(HOW TO COMPLETE THIS TASK)
Starting from the first line below, repeat the data exactly through to the last.
══ RECORDED INFORMATION ══
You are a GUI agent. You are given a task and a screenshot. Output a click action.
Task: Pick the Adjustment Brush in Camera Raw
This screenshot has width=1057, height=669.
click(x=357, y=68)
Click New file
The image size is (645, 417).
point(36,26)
═══
(WRITTEN ANSWER)
You are a GUI agent. You are given a task and a screenshot. Output a click action.
Task: Pick the Adjustment Brush in Camera Raw
This screenshot has width=1057, height=669.
click(x=357, y=68)
Click New file
The image size is (645, 417).
point(36,26)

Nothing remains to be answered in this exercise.